MEHMET ÖĞÜTÇÜ
OECD (Ekonomik Kalkınma ve İşbirliği Örgütü) Uluslararası Yatırım Küresel Forumu ve Bölgesel Programlar Başkanı

HİNDİSTAN: YENİ BİR "EKONOMİK SÜPER GÜÇ" OLMAYA DOĞRU


Hindistan değişiyor. Yöneticilerinin, halkın düşünce kalıpları da. OECD'nin Hindistan ile ilişkilerini güçlendirmek için son bir yıl içinde üç kez seyahat ettim bu ülkeye. Yoksulluk çemberini henüz kıramamış olmasına ve sokaklarda sefaletin izleri insan vicdanını isyan ettirmesine karşın her gelişimde bu ülkenin geleceğine daha fazla inanıyorum.

Artık üçüncü dünyacılık oynamanın ülkenin kalkınmasına, insanlarının refahına yarar getirmediğini görüyorlar. Küresel pazarlarla bütünleşme yoluna giren Çin'in alıp başını gitmesi en ciddi endişe (ve de ilham) kaynakları. "Dünyanın en büyük demokrasisi olan, bunca iyi yetişmiş insan gücüne sahip, teknoloji ve AR-GE'de Batı ile boy ölçüşebilen biz nasıl olur da geri kalırız?" sorusunu hem kendilerine, hem de bizlere soruyorlar.

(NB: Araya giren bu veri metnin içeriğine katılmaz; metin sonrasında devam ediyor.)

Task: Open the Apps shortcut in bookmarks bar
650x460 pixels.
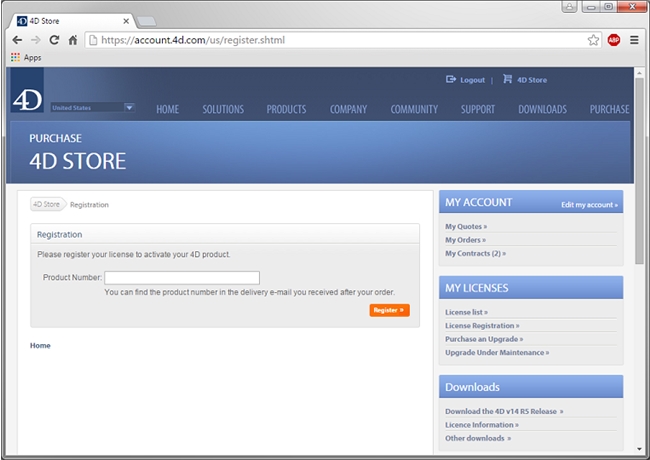Action: (x=26, y=57)
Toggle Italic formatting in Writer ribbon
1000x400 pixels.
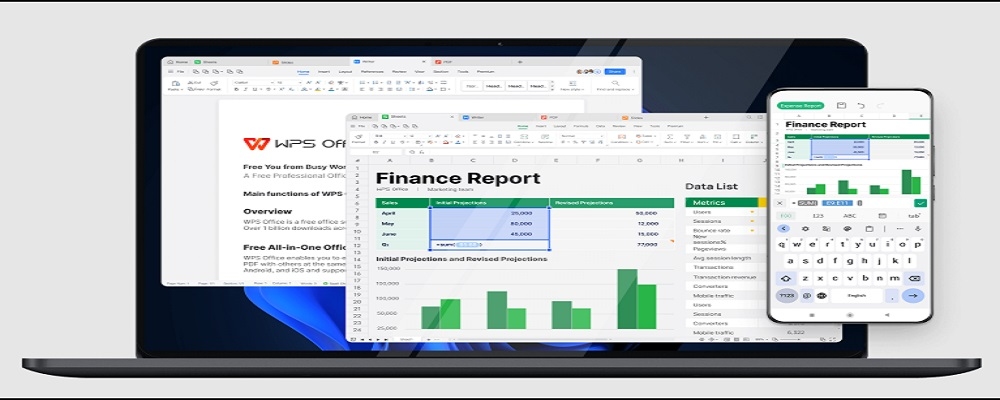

1991'den bu yana kesintisiz süren reformların mimarlarından Kongre Partisi adına Başbakanlık yapan Manmohan SINGH, önümüzdeki on yılda yüzde 7-8 civarında büyüme hızını hedeflediklerini, bunu gerçekleştirmek için iç ve dış yatırımlarda muazzam bir artış beklediklerini, ayrıca ekonomik kalkınmanın önündeki en büyük engel haline gelen fiziki altyapının baştan sona yenilenmesine koyulacaklarını anlattı bize.

2014 yılına kadar altyapının inşası ve modernizasyonu için 150 milyar dolar yatırım gerekiyor. Hindistan'ın önümüzdeki beş yılda sadece elektrik sektöründe 75, telekomda 25 milyar dolarlık yatırım açığı var. Havacılık ve demiryolu yatırımları ise on yıl boyunca 55 milyar dolara çıkacak. Güneydoğu Asya ile deniz bağlantılarını yeniden kurmak için Batı Bengal, Orissa, Andhra Pradesh ve Tamil Nadu'daki limanların geliştirilmesi planlanıyor. ASEAN ülkeleri ile ticaretin önümüzdeki yıl sonuna kadar 15, 2007'ye kadar ise 30 milyar dolara çıkartılması hükümetin hedefleri arasında.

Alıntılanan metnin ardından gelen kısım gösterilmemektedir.